Nick Le Mesurier reviews Freeman and Green Leaves Fall in a double-bill at the Belgrade Theatre, Coventry
Freeman tells some of the tales behind the Black Lives Matter movement. It’s a complex story that weaves relentlessly throughout history, taking many forms but with one underlying theme – black people’s second class status and all that has sanctioned.
Central to the play is the story of William Freeman, unjustly imprisoned for stealing a horse in 1837. He was so badly beaten while in prison that he suffered brain damage, and on his release he murdered a white family with whom he had no connection save that they represented the oppression he had experienced all his life. He was the first American to submit a plea of insanity at his trial, but it didn’t work. An autopsy revealed the terrible lesions in his brain. Death brought an explanation, but not a resolution.
Each of the seven historical characters on whom this play is based suffered some form of mental illness and ended up in trouble with the law. The latest was Sarah Reed, a young woman who’d had mental health problems for thirteen years after the death of her baby, and who killed herself in Holloway Prison in January this year. It was sad end to a deeply moving play, and it brought the audience to its feet in applause.
The second performance of the day was Green Leaves Fall, a stirring, often funny and again beautifully performed coming of age tale. It concerns a young man, Kieran Benjamin Zephaniah Salassi Tyrone Brown, orphaned in the Brixton riots of 1981 and later adopted by a wealthy white family. We saw him thrust into the unlikely world of an upper class public school where he encounters a range of prejudices; not only as a poor black scholarship boy in a rich white environment, but of the more subtle kind that turn on connections. Fortunately for Kieran he excels at just about everything, though arguably at a cost to his dignity. Prejudice and unemployment lead him back to Brixton where he finds some kind of succour in the emerging Black Panther movement. But it’s an uneasy truce, and it inevitably leads to tragedy.

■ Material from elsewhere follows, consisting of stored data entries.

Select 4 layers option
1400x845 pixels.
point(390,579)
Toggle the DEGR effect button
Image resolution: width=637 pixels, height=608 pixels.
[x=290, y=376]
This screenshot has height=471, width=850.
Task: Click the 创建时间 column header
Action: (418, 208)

Though these two plays were full of dark, meaningful themes and contemporary relevance, the troupe’s performances were so balletic, graceful, witty and deeply felt that the audience was gripped from beginning to end. They have recently formed a partnership with the Belgrade Theatre in another example of the theatre’s commitment to make theatre relevant to as many people as possible. It promises to be a great collaboration.